From the records below, print exactly the lines starting at the one containing "Instruction: Click the Buscar EPG text field" and ending at the one containing "Given: Increase Vertex Vent helmet quantity", ends included, and nothing else.

_ _ _ _ _ _ _

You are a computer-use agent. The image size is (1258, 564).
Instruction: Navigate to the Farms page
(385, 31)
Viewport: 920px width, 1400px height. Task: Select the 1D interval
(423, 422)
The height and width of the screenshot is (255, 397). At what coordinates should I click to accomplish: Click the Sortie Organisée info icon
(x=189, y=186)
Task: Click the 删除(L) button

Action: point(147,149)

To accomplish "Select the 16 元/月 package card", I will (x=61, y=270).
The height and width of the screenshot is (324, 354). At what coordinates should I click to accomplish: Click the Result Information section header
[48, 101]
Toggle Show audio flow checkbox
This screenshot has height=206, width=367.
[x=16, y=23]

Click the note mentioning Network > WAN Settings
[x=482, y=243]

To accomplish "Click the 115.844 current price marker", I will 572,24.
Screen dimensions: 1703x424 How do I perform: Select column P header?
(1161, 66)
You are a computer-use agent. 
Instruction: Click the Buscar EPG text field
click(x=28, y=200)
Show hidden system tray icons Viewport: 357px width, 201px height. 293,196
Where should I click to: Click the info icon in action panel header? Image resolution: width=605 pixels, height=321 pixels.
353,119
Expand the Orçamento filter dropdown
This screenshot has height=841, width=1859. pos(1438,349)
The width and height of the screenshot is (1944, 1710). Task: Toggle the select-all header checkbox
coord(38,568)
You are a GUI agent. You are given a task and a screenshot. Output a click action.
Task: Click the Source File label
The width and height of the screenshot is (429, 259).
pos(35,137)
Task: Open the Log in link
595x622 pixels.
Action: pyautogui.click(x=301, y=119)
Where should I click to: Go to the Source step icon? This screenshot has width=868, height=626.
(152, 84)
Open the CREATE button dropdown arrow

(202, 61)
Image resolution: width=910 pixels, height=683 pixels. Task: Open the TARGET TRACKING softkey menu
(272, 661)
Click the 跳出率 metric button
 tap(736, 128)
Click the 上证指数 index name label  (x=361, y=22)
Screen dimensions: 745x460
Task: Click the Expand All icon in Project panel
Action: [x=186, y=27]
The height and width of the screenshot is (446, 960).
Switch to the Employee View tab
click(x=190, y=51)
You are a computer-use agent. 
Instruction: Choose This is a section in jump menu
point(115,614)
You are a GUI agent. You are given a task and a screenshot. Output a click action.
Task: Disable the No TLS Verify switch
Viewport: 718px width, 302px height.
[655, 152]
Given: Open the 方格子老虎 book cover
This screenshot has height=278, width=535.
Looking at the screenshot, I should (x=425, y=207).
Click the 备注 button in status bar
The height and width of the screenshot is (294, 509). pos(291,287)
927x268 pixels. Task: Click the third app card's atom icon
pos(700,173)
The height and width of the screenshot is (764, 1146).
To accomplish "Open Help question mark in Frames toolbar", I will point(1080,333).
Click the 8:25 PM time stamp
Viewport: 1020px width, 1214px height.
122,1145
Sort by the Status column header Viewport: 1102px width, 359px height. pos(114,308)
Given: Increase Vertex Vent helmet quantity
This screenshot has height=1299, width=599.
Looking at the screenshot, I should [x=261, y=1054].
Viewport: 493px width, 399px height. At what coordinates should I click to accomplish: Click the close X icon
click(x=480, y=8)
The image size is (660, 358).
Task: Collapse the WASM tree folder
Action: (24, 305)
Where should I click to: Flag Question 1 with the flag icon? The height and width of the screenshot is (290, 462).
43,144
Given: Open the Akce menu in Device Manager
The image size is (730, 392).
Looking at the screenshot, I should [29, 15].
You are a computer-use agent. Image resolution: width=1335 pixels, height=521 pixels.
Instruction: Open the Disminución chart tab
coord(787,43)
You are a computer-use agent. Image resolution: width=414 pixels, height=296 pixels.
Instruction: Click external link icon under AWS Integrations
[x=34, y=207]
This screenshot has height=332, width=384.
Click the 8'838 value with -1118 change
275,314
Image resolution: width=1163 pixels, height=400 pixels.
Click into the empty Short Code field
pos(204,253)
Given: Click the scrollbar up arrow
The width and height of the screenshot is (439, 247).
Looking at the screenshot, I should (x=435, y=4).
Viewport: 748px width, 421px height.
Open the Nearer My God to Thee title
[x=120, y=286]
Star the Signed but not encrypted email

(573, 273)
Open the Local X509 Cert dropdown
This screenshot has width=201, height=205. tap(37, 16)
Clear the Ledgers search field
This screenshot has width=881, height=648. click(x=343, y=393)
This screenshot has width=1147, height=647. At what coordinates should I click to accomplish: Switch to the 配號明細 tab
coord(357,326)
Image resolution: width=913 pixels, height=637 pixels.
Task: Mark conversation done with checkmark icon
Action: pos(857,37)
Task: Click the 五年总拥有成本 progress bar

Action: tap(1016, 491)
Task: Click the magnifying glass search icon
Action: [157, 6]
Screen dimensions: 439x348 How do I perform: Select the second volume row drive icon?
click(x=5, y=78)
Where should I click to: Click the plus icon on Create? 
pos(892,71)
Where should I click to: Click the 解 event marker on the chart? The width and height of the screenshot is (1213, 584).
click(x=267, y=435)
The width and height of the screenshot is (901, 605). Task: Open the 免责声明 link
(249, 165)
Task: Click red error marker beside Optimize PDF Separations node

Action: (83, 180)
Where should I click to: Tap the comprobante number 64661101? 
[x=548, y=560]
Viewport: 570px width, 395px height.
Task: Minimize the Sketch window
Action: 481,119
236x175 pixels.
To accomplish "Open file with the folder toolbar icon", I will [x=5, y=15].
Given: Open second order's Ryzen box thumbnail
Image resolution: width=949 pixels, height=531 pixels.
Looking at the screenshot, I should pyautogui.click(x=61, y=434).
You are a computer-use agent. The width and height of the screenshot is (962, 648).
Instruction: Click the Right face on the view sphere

_ _ _ _ _ _ _

Exercise output:
Instruction: Click the Buscar EPG text field
click(x=28, y=200)
Show hidden system tray icons Viewport: 357px width, 201px height. 293,196
Where should I click to: Click the info icon in action panel header? Image resolution: width=605 pixels, height=321 pixels.
353,119
Expand the Orçamento filter dropdown
This screenshot has height=841, width=1859. pos(1438,349)
The width and height of the screenshot is (1944, 1710). Task: Toggle the select-all header checkbox
coord(38,568)
You are a GUI agent. You are given a task and a screenshot. Output a click action.
Task: Click the Source File label
The width and height of the screenshot is (429, 259).
pos(35,137)
Task: Open the Log in link
595x622 pixels.
Action: pyautogui.click(x=301, y=119)
Where should I click to: Go to the Source step icon? This screenshot has width=868, height=626.
(152, 84)
Open the CREATE button dropdown arrow

(202, 61)
Image resolution: width=910 pixels, height=683 pixels. Task: Open the TARGET TRACKING softkey menu
(272, 661)
Click the 跳出率 metric button
 tap(736, 128)
Click the 上证指数 index name label  (x=361, y=22)
Screen dimensions: 745x460
Task: Click the Expand All icon in Project panel
Action: [x=186, y=27]
The height and width of the screenshot is (446, 960).
Switch to the Employee View tab
click(x=190, y=51)
You are a computer-use agent. 
Instruction: Choose This is a section in jump menu
point(115,614)
You are a GUI agent. You are given a task and a screenshot. Output a click action.
Task: Disable the No TLS Verify switch
Viewport: 718px width, 302px height.
[655, 152]
Given: Open the 方格子老虎 book cover
This screenshot has height=278, width=535.
Looking at the screenshot, I should (x=425, y=207).
Click the 备注 button in status bar
The height and width of the screenshot is (294, 509). pos(291,287)
927x268 pixels. Task: Click the third app card's atom icon
pos(700,173)
The height and width of the screenshot is (764, 1146).
To accomplish "Open Help question mark in Frames toolbar", I will point(1080,333).
Click the 8:25 PM time stamp
Viewport: 1020px width, 1214px height.
122,1145
Sort by the Status column header Viewport: 1102px width, 359px height. pos(114,308)
Given: Increase Vertex Vent helmet quantity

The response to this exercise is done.